What irritated me most about The Devil's Dinner was the organization. The chapters are arranged without any real narrative flow, information is sometimes repeated, and the whole thing comes off as something of a muddle. Nor did I think that the research that went into the book was especially deep or complete; Walton seems to have relied heavily on a small number of interviews and a lot of second-hand reportage.

That said, there's some interesting stuff in here. The "burning" sensation of chili, for example, really does activate some of the same neural pathways as actual burning. Also, there's a real thing out there called Male Idiot Theory, which has been used to explain chili-eating contests. I'll buy it.

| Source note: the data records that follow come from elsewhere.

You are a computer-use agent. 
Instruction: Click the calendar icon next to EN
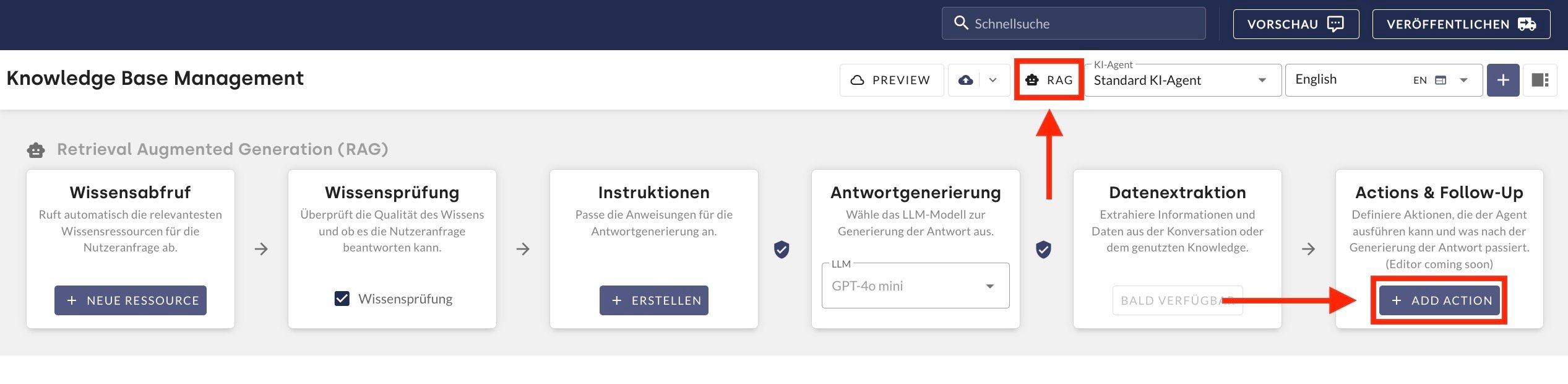tap(1441, 80)
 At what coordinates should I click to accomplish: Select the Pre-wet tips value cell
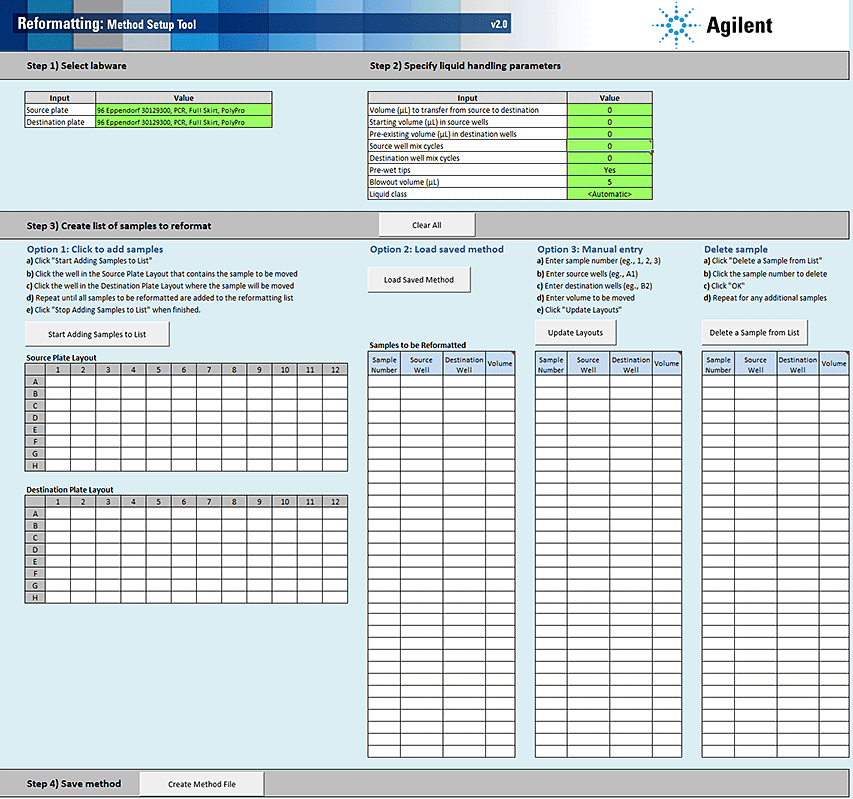click(x=609, y=170)
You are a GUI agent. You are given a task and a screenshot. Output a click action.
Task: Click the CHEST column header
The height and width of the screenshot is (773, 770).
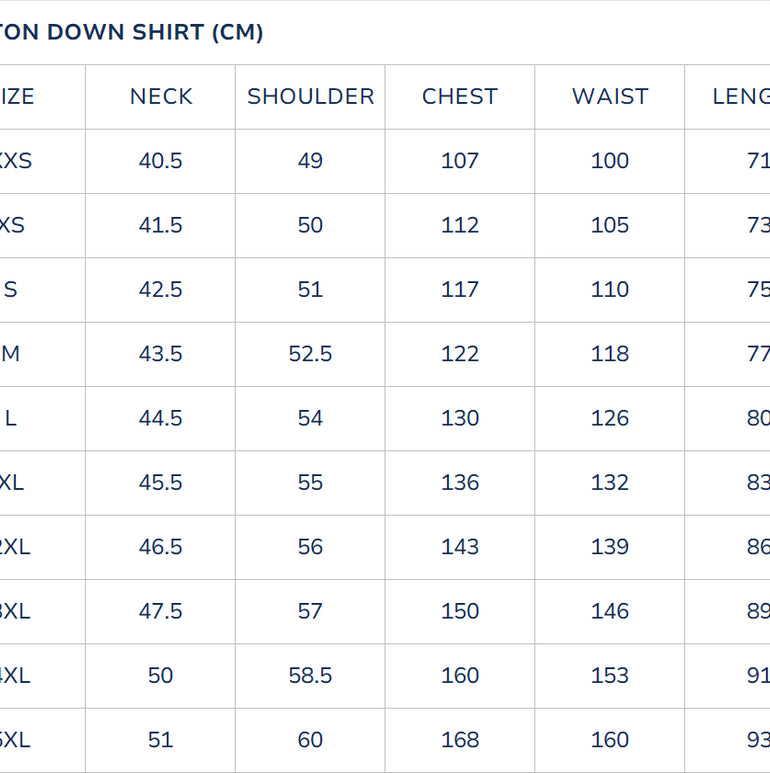click(460, 97)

Rather surprisingly, there's no recipe section.

Overall verdict: mildly interesting. But with a title and topic like this, "mild" shouldn't be the descriptor! I'd pay good money to see John McPhee do for the chili pepper what he did for Oranges, for example.

3 comments:

  1. Tangentially, I just read McPhee's latest book, The Patch, and I learned something: John McPhee can write interesting articles about golf, but even he can't write interesting articles about fishing, so I'm surprised to find that fishing, not golf, is actually the least interesting subject there is.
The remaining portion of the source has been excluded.